External Reserves Gain $3.98bn In 3 Weeks

External Reserves Gain $3.98bn In 3 Weeks

On October 20, the reserves increased to $40.76 billion, up from $36.78 billion at the end of September.

The reserves increased by $2.76 billion in September from $34.02 billion at the end of August, continuing their upward trend.

According to Mike Obadan, a professor of economics and Chairman of Goldmark Education Academy in Benin City, Nigeria’s currency is decided by the economy’s strength in terms of production capacity and productivity, structure, and diversification of the export production base.

Obadan, who is a former director-general, National Centre for Economic Management and Administration, Ibadan, Nigeria, said: “A vibrant and diversified productive real sector of the economy saves a nation the disbursement of scarce foreign exchange for the import of finished goods and production inputs, especially where these could be produced locally, and reduces pressure on foreign exchange demand.

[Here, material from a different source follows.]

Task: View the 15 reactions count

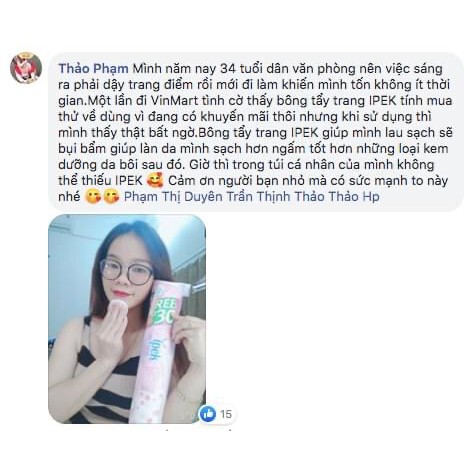Action: [x=226, y=414]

“In the same way, an export-oriented production base contributes substantially to foreign exchange supply which in turn strengthens the local currency.

“But in Nigeria, these desired attributes have not been achieved. Hence, the heavy dependence of the country on the oil sector for foreign exchange and government revenue creates instability in the naira exchange rate.”

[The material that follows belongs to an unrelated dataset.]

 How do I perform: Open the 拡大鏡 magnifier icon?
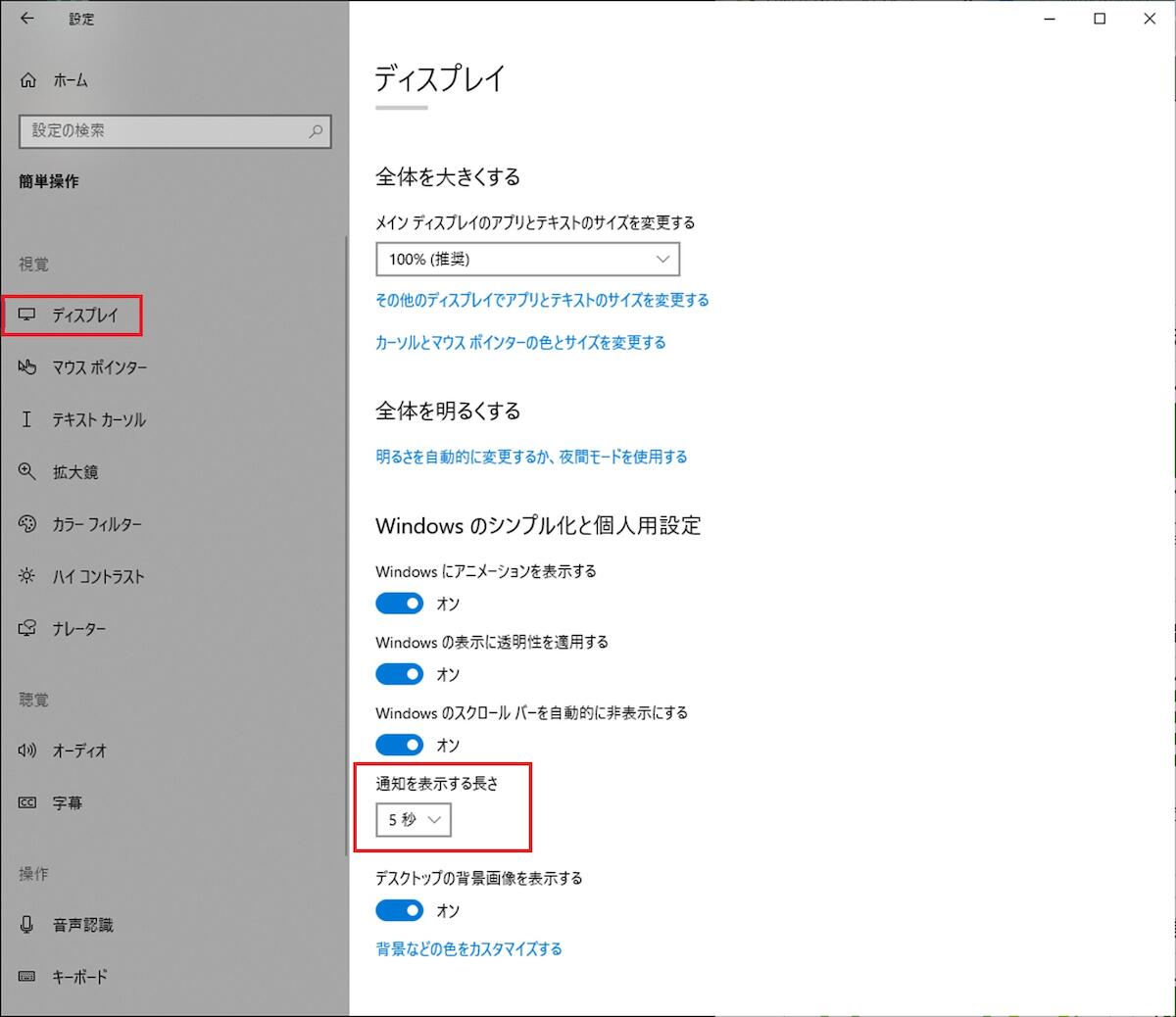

She stated that there is a direct correlation between the oil market and the naira exchange rate.

“When the oil market is enjoying a boom, other things being equal, the naira exchange rate strengthens/appreciates. But when there is a slump in the market, characterised by low prices, accretion to external reserves drops and the naira exchange rate depreciate,” he said.

Obadan said the industrial and agricultural sectors had also not been helpful in stabilising the exchange rate.

According to him, the manufacturing sector imports most of its raw materials and equipment but ends up with little value addition to Gross Domestic Product and insignificant export earnings.

“Although the agricultural sector contributes over 24 per cent to the GDP, its contribution to foreign exchange earnings is also very low,” he added.